- The Washington Times - Thursday, December 1, 2016

U.S. commanders in the Mideast are keeping a wary eye on the burgeoning military relationship between Egypt and Russia, which could further expand Moscow’s growing influence in the region.

“Certainly we have seen outreach to Russia lately,” Gen. Joseph Votel, the U.S. Central Command chief, said Wednesday in Washington. “I think that is cause for some concern for us … [and] I don’t know if that is particularly helpful to the things we are trying to accomplish in the region.”

While Egypt has quietly been one of Washington’s most stalwart allies in the region for decades, the relationship began to sour after the crackdown on government dissidents, journalists and others who have criticized President Abdel-Fattah el-Sissi’s regime.

Public opposition by Washington and the international community to Mr. el-Sissi’s actions may “have pushed [Egypt] into the arms of others, and I think we have to pay attention to that,” Gen. Votel said during his speech at an event sponsored by the Foreign Policy Initiative.

Egypt is only the latest U.S. ally to publicly express their efforts to align themselves militarily to Russia. In October, Pakistani officials announced plans to conduct joint military exercises with Russia and begin buying arms from Moscow for the first time in decades.

That same month, outspoken Philippine President Rodrigo Duterte announced plans to sever military ties with the United States, allying the Asian nation with Russia China.

For his part, Gen. Votel said American commanders were also looking to restart joint military exercises with Egypt, as a way to stabilize the long-standing military relationship with Cairo.

“The military-to-military relationship, like all relationships, has highs and lows. … I think [Egypt] agrees with that,” the four-star general said. “But one thing we are trying to do is get our [joint] exercise program back in place.”

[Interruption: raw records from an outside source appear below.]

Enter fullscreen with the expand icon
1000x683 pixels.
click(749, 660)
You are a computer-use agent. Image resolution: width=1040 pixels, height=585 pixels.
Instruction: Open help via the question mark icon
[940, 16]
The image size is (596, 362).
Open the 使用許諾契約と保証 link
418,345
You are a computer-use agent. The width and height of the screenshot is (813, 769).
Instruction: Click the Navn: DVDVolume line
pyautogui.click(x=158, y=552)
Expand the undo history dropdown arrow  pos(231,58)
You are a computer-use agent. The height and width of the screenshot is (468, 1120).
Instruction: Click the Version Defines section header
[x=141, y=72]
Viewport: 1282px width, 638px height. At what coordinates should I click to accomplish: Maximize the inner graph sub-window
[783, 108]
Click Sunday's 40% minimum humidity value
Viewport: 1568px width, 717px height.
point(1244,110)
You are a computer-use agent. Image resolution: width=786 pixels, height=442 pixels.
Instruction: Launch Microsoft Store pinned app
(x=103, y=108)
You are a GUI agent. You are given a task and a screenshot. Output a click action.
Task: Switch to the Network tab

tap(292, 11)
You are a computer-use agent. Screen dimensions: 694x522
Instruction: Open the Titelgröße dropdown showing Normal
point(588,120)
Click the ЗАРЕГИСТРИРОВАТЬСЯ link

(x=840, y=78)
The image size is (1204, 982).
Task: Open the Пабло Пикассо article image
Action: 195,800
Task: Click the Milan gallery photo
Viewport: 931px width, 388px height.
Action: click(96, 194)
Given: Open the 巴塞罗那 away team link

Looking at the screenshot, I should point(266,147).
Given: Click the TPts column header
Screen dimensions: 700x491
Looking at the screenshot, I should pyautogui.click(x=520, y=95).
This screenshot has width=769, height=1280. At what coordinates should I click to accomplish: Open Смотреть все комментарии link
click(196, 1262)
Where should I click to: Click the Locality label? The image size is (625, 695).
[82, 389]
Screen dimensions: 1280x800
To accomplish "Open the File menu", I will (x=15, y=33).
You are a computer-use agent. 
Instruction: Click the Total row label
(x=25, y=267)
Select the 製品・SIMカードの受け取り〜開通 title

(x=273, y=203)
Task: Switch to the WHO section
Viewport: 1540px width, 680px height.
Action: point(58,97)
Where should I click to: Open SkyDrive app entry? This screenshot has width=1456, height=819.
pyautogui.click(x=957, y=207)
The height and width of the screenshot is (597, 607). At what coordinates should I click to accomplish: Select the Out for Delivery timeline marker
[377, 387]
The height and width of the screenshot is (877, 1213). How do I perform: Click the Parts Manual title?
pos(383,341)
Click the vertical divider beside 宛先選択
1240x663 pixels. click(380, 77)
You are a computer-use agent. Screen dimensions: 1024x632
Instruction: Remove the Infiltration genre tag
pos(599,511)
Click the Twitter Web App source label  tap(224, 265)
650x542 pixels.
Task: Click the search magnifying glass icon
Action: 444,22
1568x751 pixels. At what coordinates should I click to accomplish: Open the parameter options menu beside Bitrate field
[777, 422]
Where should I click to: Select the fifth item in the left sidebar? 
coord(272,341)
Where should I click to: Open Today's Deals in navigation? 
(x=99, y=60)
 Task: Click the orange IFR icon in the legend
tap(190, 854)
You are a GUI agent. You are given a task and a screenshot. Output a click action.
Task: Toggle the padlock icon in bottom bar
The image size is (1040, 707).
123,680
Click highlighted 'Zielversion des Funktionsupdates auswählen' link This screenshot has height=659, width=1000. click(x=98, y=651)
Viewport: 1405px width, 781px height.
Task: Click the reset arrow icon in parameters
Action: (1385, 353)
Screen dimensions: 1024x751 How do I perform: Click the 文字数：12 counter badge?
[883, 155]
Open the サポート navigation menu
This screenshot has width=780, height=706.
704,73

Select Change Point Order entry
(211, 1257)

The last time U.S. and Egyptian troops participated in the longstanding Operation Bright Star exercises was back in 2009. The next iteration of the exercise, slated for 2011, was cancelled due to the Egyptian revolution that took place during the Arab Spring movement.

But in recent conversations with senior Egyptian military staff, “we agree that this is something we ought to investigate” how to restart the joint drills, Gen. Votel said.

But strengthening Cairo’s military ties to Russia, not the U.S., has long been a priority for el-Sissi, going back to when the former defense minister and Army commander in chief who led a successful coup ousting former President Mohammed Morsi in 2013, and officially taking the presidency a year later.

Since then, the el-Sissi regime locked in a $3.5 billion weapons deal with Russia in March 2014 and conducted military drills with Russian forces for the first time ever in October, according to a report by the New York-based intelligence firm The Soufan Group.

As a result, el-Sissi has become a vocal proponent of Moscow’s military intervention in Syria. Russian warplanes have decimated the Syrian city of Aleppo, the main hub for rebel forces battling to overthrow embattled President Bashar al-Assad, over the past several weeks.

The relentless strikes on Aleppo by Russian and Syrian forces, who have used internationally-banned cluster bombs and chemical weapons against rebel enclaves, have created a human rights catastrophe condemned by the U.S. and international community.